→ Available data:

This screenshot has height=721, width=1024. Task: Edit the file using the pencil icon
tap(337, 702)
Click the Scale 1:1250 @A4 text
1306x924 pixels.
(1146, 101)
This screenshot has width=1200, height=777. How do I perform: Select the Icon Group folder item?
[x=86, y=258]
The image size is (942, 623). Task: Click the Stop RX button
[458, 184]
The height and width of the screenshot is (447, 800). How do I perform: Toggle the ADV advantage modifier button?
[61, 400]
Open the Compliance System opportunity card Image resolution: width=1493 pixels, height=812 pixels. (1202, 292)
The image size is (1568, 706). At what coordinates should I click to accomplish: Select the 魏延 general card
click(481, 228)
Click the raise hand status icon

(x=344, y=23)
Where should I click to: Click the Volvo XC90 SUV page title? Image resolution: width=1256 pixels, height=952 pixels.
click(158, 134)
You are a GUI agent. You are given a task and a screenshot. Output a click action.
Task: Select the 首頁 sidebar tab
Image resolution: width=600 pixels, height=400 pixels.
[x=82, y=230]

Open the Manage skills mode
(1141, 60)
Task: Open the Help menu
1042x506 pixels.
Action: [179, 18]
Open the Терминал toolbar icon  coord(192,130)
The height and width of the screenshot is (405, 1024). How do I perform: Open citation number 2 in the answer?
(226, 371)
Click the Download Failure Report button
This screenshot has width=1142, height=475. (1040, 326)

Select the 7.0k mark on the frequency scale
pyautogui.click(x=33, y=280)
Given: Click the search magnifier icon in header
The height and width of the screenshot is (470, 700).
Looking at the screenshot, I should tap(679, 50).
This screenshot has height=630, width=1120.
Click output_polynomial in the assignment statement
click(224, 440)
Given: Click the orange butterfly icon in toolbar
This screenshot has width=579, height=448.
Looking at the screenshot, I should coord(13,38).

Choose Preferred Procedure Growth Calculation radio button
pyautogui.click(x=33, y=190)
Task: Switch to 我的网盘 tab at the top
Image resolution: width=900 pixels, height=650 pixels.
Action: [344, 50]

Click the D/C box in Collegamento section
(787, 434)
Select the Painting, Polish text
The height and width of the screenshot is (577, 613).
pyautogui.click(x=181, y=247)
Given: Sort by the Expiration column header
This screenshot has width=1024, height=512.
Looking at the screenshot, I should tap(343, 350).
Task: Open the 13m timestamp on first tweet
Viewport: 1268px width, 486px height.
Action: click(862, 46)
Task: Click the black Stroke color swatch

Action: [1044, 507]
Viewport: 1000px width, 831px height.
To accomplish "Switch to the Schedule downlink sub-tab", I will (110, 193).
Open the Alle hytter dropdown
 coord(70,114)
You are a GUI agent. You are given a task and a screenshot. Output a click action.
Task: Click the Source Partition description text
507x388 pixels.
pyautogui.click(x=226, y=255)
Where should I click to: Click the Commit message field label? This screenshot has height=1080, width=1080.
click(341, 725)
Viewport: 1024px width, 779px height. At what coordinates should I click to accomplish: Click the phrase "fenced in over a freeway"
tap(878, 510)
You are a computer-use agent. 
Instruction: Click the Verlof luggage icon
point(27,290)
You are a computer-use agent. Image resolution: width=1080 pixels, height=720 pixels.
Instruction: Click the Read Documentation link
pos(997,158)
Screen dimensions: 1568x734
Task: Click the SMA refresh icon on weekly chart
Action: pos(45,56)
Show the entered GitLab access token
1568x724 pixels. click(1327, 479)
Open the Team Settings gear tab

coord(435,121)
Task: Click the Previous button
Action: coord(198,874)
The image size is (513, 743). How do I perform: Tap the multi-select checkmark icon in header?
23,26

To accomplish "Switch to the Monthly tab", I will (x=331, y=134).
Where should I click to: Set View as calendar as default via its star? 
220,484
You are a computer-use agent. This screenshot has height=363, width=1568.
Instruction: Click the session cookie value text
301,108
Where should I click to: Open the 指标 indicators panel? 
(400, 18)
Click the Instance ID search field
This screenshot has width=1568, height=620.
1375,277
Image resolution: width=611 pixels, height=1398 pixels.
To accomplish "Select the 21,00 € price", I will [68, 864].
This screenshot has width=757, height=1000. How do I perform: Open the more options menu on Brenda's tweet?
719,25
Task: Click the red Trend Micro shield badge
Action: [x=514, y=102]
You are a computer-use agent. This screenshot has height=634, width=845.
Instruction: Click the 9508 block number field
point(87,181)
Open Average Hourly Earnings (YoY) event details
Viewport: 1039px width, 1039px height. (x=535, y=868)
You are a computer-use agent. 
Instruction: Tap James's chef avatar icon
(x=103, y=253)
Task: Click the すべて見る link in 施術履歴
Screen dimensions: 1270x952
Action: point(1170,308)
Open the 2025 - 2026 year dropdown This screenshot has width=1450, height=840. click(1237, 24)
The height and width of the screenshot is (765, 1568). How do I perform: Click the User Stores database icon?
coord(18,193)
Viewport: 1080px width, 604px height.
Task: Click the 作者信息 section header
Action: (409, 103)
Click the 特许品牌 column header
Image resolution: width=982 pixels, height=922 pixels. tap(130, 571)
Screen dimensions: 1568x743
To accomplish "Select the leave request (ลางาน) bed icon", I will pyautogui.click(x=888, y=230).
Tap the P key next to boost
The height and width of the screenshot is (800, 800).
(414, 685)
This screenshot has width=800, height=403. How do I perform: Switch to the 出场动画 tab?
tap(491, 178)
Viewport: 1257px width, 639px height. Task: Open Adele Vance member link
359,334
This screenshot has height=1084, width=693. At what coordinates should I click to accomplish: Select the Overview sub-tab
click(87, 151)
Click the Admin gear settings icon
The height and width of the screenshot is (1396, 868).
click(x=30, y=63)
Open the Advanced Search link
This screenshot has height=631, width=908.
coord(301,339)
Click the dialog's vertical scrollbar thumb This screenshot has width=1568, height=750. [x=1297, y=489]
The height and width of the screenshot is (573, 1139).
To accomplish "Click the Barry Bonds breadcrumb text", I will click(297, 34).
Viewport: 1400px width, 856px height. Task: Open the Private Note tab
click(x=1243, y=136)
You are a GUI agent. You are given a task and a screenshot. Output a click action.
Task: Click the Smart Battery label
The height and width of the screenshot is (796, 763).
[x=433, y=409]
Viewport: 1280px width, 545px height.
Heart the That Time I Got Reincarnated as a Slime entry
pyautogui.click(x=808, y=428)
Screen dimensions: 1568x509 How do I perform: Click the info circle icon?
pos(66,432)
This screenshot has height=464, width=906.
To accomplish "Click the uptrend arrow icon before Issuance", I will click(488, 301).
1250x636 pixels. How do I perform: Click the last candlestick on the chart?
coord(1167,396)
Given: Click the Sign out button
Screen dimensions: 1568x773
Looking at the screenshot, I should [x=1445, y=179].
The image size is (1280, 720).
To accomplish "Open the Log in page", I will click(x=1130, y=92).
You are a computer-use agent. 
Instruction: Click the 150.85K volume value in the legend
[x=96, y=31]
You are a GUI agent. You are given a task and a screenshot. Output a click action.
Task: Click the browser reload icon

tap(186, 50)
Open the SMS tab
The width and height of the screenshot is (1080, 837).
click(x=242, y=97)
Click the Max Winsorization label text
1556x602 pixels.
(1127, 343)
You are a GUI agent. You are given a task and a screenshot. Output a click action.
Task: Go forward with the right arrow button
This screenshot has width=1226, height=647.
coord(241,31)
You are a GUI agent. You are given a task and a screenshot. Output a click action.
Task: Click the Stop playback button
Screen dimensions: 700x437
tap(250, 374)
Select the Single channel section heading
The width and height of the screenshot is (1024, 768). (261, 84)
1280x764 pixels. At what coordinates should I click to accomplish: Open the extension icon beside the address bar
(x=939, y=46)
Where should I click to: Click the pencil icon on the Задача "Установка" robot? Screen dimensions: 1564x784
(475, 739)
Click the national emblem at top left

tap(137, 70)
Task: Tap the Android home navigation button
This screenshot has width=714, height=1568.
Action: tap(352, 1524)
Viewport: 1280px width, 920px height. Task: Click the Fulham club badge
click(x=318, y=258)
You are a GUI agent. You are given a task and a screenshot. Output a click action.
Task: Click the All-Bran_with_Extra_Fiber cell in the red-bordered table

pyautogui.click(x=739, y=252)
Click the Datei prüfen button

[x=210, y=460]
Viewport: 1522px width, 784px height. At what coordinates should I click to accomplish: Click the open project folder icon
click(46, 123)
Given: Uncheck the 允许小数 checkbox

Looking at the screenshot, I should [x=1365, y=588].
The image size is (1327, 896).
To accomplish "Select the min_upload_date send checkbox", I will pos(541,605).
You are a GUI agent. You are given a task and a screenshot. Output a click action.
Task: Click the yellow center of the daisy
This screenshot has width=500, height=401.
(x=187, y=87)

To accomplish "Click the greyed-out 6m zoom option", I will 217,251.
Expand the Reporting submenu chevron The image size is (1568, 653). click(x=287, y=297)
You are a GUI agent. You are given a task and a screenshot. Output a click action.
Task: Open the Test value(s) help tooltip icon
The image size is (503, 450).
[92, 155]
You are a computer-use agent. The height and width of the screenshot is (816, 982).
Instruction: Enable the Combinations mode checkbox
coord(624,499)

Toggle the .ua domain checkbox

→ Task objective: Figure out how many lines of the data above include "computer", then give the number and nothing more.

→ Written answer: 7